Here is an example of one of these instruction's being called:
Write.IsOptionalDef = false; Write.IsVariadicDef = false; LLVM_DEBUG(debugPrintExplicitWrite(Write)); CurrentDef++;
As always, thank you so much for your time and interest. I would appreciate any and all feedback / questions / suggestions / criticisms.
PS. While I was moving the debug output into their own functions, I added a line for printing the opcode number of the instruction (below the OpcodeName and SchedClassID). I often find myself needing to know the opcode of an instruction and it can be a bit of a hassle to find it out in other ways so this additional line seems useful, intuitive, and not too disruptive. If this is at all controversial, I can take it out of this patch and maybe make a post for it by itself to be discussed specifically. Let me know if you think it should be removed.
In the cases where Modified is true (and it's not variadic / variant), should we still cache InstrDesc by the opcode?
Or more specifically, can modifyInstrDesc create different changes for two separate MCInst-s that has the same opcode? (e.g. I'm only changing the MayStore flag in an ADD32 MCInst if it's preceded by a LD16, given the fact that IPP can have state)
Because if that's true, I think the Descriptors cache here will return a stale / incorrect InstrDesc.
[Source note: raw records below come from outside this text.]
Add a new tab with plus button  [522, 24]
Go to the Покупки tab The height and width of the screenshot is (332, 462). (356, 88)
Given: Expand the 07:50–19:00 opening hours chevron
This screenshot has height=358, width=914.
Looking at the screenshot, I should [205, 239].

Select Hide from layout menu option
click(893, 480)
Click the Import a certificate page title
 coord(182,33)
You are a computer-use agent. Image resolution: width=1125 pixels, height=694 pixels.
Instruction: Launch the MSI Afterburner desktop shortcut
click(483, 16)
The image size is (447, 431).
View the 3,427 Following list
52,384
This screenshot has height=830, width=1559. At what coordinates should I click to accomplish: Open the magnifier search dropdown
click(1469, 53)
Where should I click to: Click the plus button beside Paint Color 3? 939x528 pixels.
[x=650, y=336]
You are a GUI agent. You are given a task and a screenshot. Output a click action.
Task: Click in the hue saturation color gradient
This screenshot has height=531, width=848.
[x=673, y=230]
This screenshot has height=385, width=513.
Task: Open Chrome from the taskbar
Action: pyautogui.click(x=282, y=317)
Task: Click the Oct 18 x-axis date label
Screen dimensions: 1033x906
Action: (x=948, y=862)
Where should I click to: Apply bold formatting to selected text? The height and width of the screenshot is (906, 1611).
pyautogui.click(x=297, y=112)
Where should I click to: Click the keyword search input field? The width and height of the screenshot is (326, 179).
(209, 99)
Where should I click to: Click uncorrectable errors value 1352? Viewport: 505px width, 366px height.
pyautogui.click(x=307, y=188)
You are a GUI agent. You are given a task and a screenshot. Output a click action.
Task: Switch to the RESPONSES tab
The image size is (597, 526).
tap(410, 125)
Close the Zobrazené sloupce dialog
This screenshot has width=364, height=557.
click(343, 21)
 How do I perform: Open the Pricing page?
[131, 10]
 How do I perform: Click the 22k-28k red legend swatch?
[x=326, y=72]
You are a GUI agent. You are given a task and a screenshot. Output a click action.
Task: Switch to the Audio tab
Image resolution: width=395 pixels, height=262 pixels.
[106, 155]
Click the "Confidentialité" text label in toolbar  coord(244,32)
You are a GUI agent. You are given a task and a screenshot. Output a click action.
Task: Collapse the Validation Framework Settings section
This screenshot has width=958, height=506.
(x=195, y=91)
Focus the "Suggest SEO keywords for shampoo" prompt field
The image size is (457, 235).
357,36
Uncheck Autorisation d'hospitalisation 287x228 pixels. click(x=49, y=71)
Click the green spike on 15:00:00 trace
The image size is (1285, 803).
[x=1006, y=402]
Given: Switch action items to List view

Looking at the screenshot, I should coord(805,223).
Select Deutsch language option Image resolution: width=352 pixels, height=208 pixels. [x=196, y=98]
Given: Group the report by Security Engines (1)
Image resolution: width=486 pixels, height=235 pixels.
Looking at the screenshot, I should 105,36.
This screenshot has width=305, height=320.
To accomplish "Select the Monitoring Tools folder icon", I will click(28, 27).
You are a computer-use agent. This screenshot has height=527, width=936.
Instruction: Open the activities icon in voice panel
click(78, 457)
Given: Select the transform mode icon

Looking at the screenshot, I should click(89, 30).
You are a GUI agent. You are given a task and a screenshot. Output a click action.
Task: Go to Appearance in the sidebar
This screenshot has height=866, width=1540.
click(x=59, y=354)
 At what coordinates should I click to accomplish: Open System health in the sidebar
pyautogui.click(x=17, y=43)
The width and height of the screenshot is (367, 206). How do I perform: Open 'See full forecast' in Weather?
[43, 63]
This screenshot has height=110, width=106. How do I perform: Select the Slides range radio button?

I understand that in your motivating example ("...where we wanted to set the RetireOOO flag for all of our targets, but we didn't want to have to modify the tablegen for every single one of those targets...") you're probably making homogeneous changes across all MCInst-s that have the same opcode but I feel like there needs to be some clarifications on the model of modifyInstrDesc.